I am trying to write unit tests for a new project that I created, and I had a problem when I cannot understand how the class that I intend to write can actually be checked. I have simplified the class I'm trying to write below to give you an idea of โโwhat I'm trying to achieve.
So, I have an XML parser that will simply access the XML file from the given URL, retrieve the data I need and return it as an object. Thus, my code will look something like this (validation and population are not complete yet, but you get this idea):
public UserDetails ParseUserDetails(string request, string username, string password) { var response = new XmlDocument(); response.Load(string.Format(request + "?user={0}&password={1}", username, password));
My class is currently not being tested. I can't make fun of the load to throw a WebException to see how my class handles errors, and until I go through a valid URL, it will always throw an exception when I run tests against this class. I also cannot check the returned data from the class, since I cannot mock the XML document, since it is loaded from another URL.

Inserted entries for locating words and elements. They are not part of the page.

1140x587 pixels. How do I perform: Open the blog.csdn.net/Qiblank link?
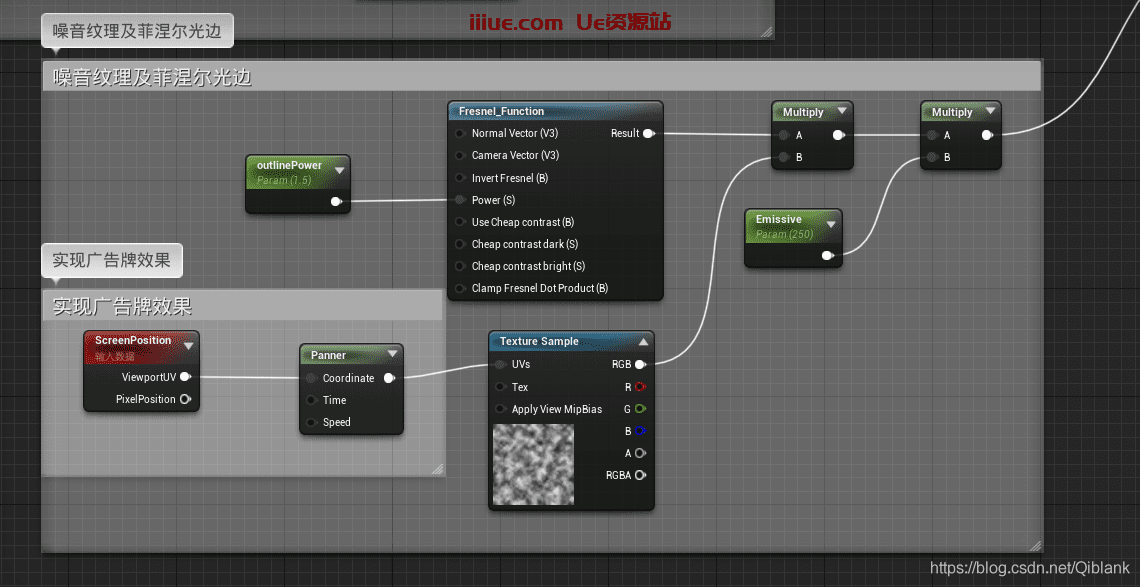[1029, 568]
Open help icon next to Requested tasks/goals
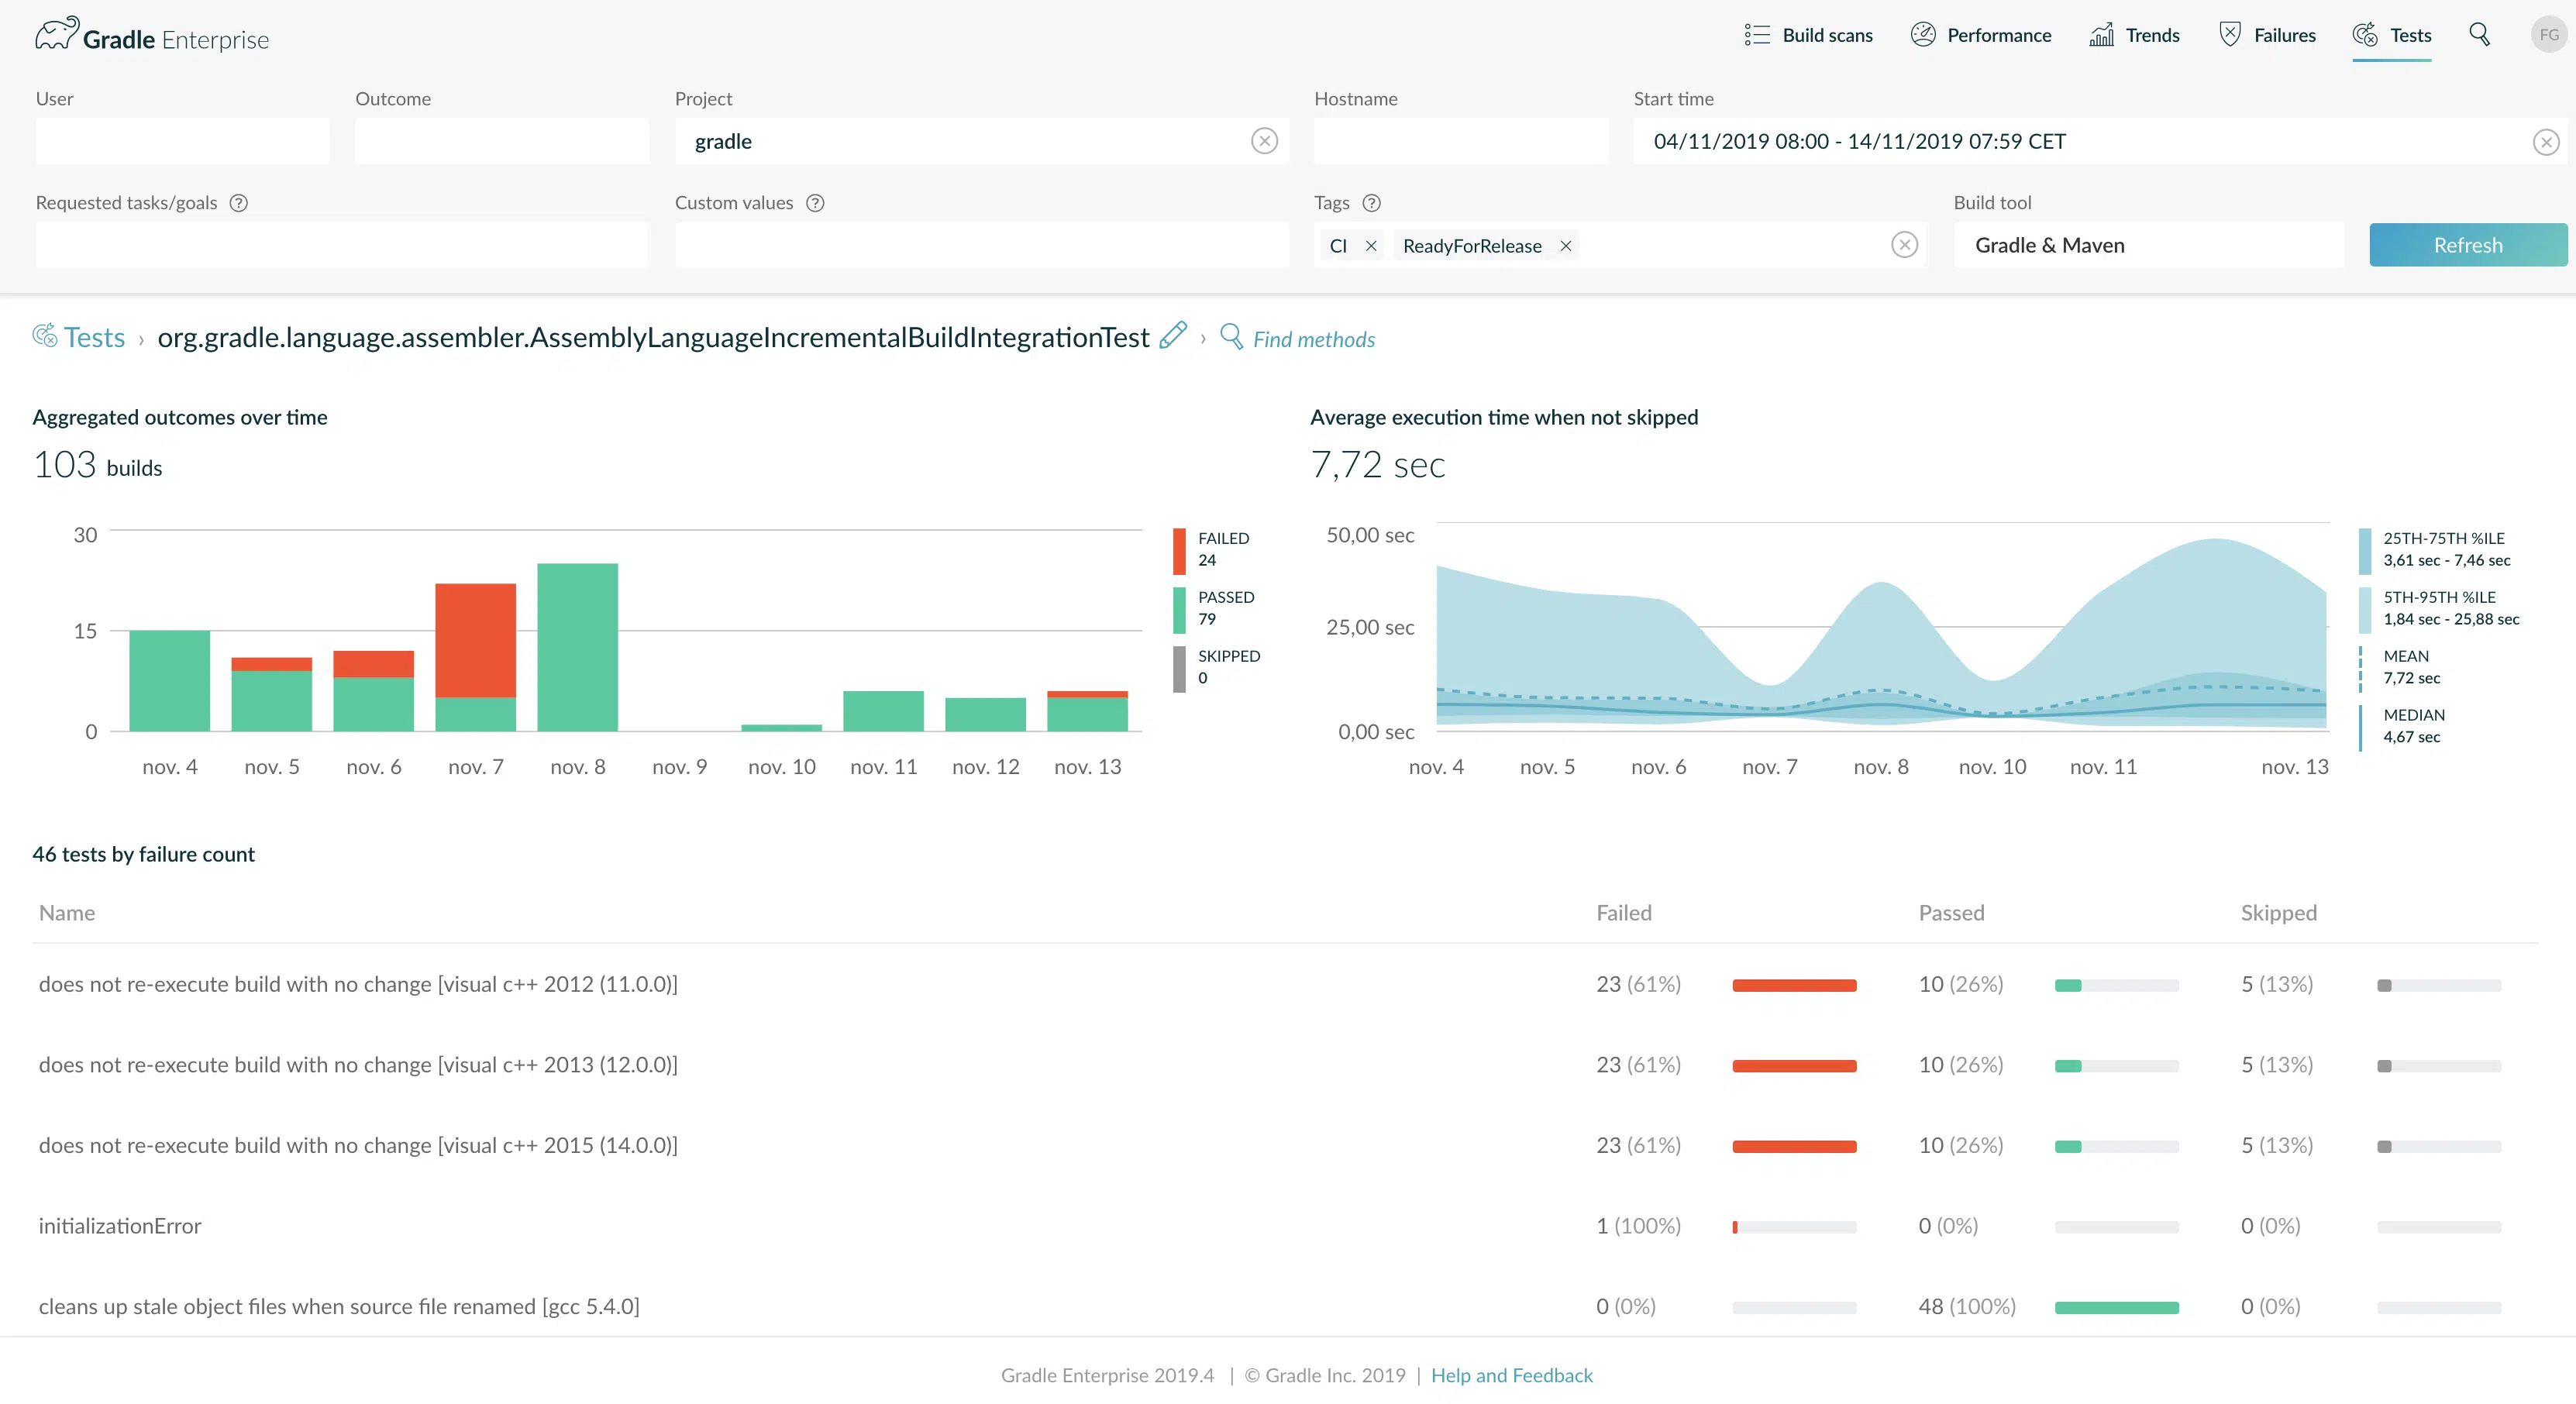This screenshot has width=2576, height=1404. pyautogui.click(x=238, y=203)
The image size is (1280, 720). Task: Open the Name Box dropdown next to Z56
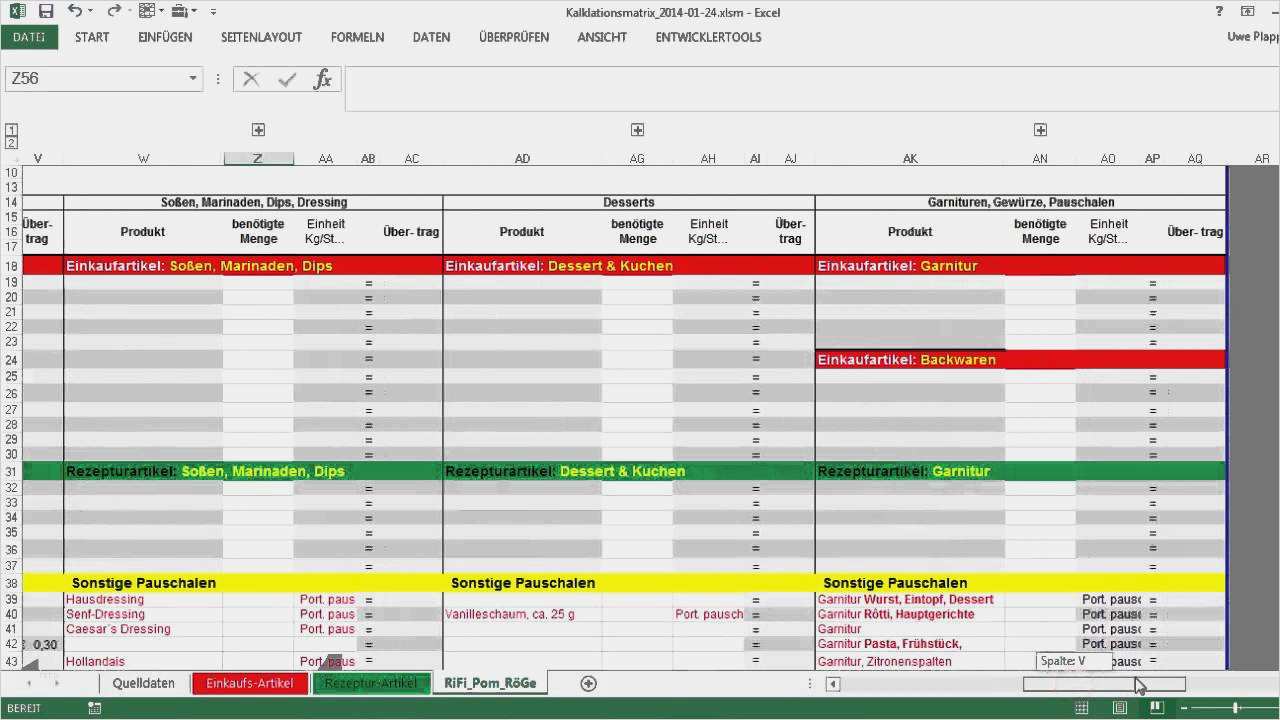[x=193, y=79]
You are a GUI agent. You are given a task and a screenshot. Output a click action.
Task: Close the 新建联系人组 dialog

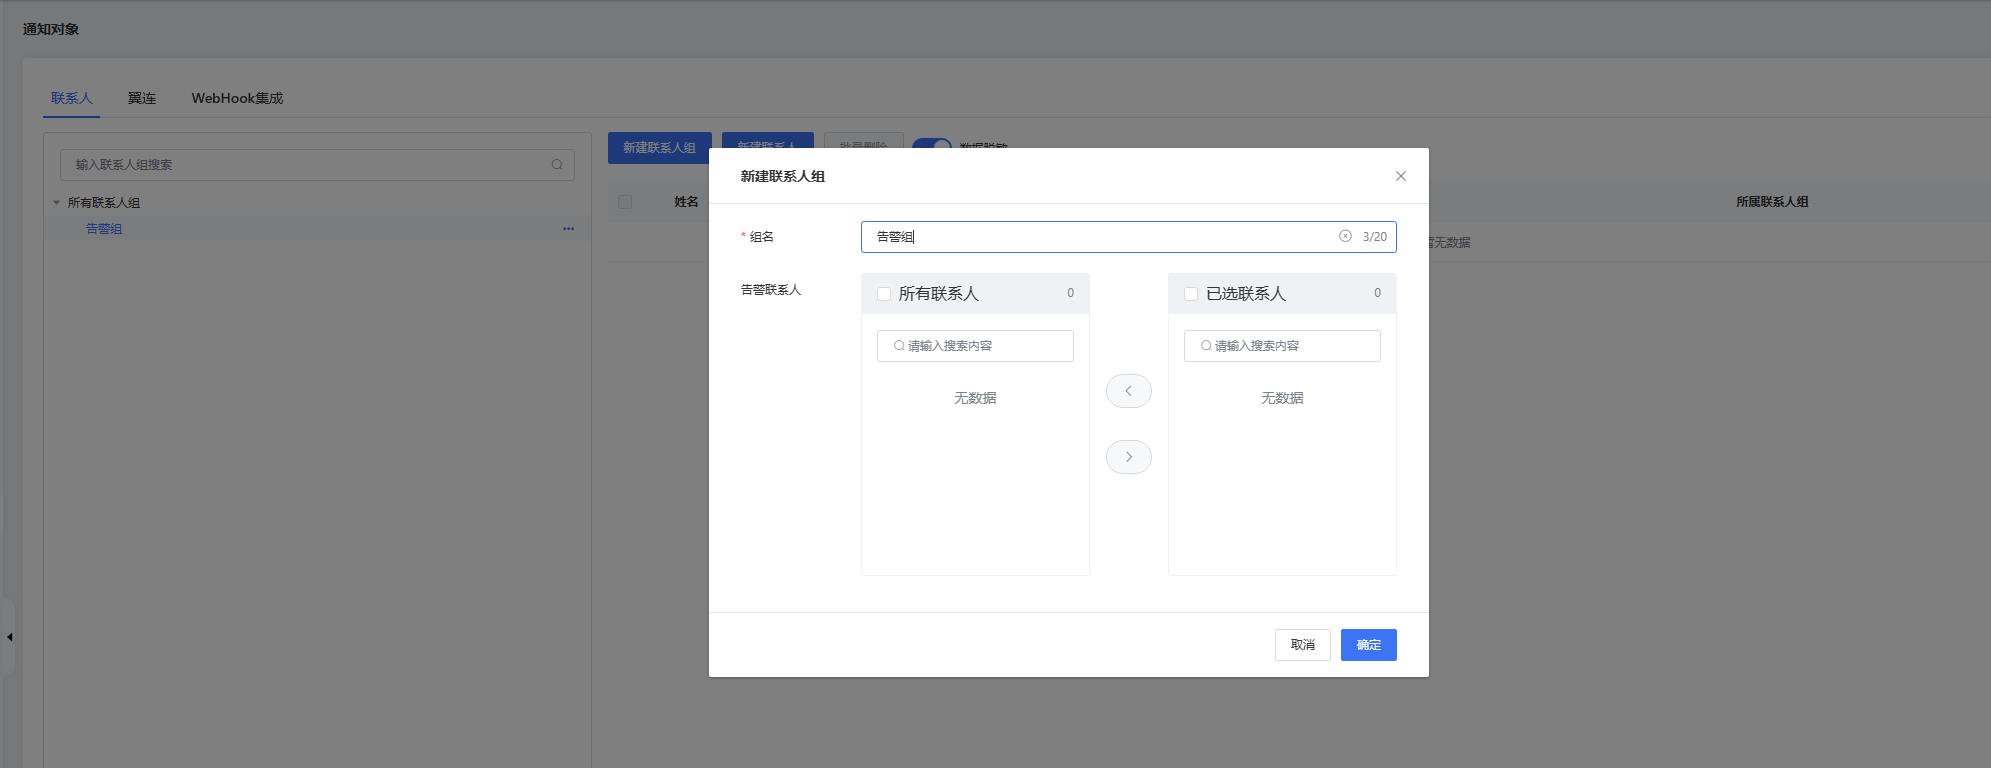[x=1400, y=176]
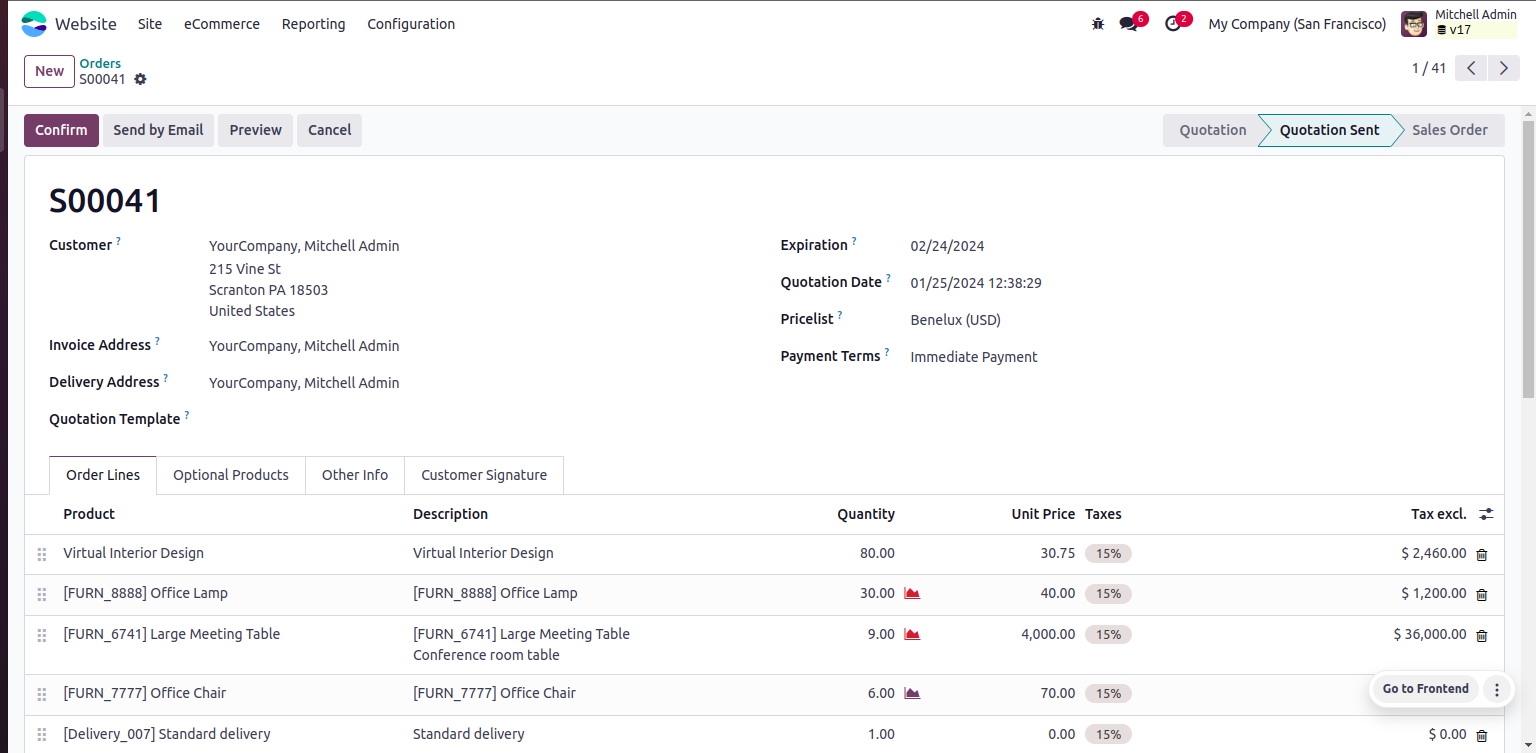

I could break this down into a mocking object that extracts XML from a URL and calls it something like IXmlDocumentLoader, but later I come across the same problem where I have a class like this:
public class XmlDocumentLoader : IXmlDocumentLoader { public XmlDocument LoadXmlDocument(string request, string username, string password) { var response = new XmlDocument(); response.Load(string.Format(request + "?user={0}&password={1}", username, password)); return response; } }
This will make the ParseUserDetails method more reliable, but now the XmlDocumentLoader class is not tested. So I just moved the problem elsewhere? My question really is whether all classes should be testable, or do I not understand how unit testing is being tested?